An Evening of Electronic Music at Ernestine M. Raclin school of the Arts, I.U.S.B.

I.U.S.B hosted an ear opening evening of electronic music in its Recital Hall on January 17th. The first half of the evening consisted of pre recorded completed compositions from students of the I.U.S.B. music program being played rather than performed. The second half was a live electronic group improvisation from I.U.S.B.’s long running Plato and the Western Tradition Ensemble. For fans of electronic music this was a welcome and rare diversion for the Michiana area. While this was not the most exciting music to watch, it did offer listeners a ticket to intriguing sonic dimensions seldom traveled around these parts. As someone who has appreciated electronic music my whole life, I didn’t hear anything earth shaking or innovative here. What I did hear though was some very creative composition, evocative musical interplay, and musicians who were unafraid to try new things. Overall it was a solid evening of music with a few stand out moments.

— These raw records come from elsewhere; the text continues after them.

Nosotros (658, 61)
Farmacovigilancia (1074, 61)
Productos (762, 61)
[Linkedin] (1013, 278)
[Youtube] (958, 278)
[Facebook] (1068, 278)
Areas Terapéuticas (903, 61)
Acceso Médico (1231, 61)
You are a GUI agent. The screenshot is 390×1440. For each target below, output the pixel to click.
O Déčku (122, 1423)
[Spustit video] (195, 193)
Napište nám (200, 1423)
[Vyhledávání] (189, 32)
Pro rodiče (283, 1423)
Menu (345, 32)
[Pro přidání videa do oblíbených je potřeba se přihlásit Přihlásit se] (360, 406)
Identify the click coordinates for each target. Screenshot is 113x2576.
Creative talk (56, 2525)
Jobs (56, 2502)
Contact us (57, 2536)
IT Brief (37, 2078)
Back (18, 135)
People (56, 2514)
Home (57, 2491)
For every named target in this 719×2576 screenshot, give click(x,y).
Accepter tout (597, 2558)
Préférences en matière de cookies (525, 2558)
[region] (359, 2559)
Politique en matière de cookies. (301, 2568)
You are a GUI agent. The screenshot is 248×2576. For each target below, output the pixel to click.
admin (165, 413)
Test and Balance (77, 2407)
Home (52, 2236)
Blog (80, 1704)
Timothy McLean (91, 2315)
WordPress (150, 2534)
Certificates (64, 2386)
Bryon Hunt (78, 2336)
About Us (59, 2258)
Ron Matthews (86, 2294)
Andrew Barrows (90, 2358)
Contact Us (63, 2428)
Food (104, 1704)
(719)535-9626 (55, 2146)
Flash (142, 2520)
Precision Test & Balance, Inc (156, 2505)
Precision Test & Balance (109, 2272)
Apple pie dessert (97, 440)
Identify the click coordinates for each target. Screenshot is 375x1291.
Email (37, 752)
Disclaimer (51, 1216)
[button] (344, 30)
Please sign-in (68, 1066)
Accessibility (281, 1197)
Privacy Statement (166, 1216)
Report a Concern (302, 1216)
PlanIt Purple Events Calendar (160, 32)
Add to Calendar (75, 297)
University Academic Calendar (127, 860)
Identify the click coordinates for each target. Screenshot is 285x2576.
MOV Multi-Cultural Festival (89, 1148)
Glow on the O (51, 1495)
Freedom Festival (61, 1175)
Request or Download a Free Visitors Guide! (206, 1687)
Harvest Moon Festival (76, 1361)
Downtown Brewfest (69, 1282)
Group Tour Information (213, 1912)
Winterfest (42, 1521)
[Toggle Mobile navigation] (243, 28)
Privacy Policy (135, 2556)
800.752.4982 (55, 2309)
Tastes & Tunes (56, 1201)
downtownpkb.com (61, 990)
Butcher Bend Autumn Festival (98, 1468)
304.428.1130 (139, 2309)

Two compositions that impressed from the first half of the evening were “Rasa” by Josh Bonham and “Learn to Reason” by Mike Nolan. Both had excellent use of exotic percussion and fit right into the decentralized poly cultural music of the 21st century. “Rasa” stood out particularly not only for its creative production but for its amazing viola work performed by the composer.

The second half of the evening picked up the pace a bit as three creative musicians performed together as Plato and the Western Tradition. Marie Fryar, Mike Nolan, and ensemble founder David Barton wove a sonic web of effortless spontaneous creation. The performance never turned into a raging fire but smoldered nicely as a variety of shimmering atmospheres came into being and then vanished into ether. A few of the synth voices sounded dated and trite, but overall the group succeeded in creating a fresh and unique if not overly adventurous or impassioned soundscape. Some densely packed passages did leave me wishing for more sonic breathing room. Too much harmonic speculation can leave the listener confined to the narrow space between being and becoming. Still it is unusual to see an electronic ensemble employing musical and technical theory this evolved this creatively. This was a stripped down version of the ensemble as certain members were unable to attend. Nevertheless the well executed performance left me wanting to see the group in full force.

For events like this that lack a dramatic performance aspect I usually close my eyes and drift off to inner realms to soak up hidden nuances of sound often obscured by vision. If I can lose myself in the space between the notes I consider the music successful. Overall I have to say this was a night with many of those enjoyable moments.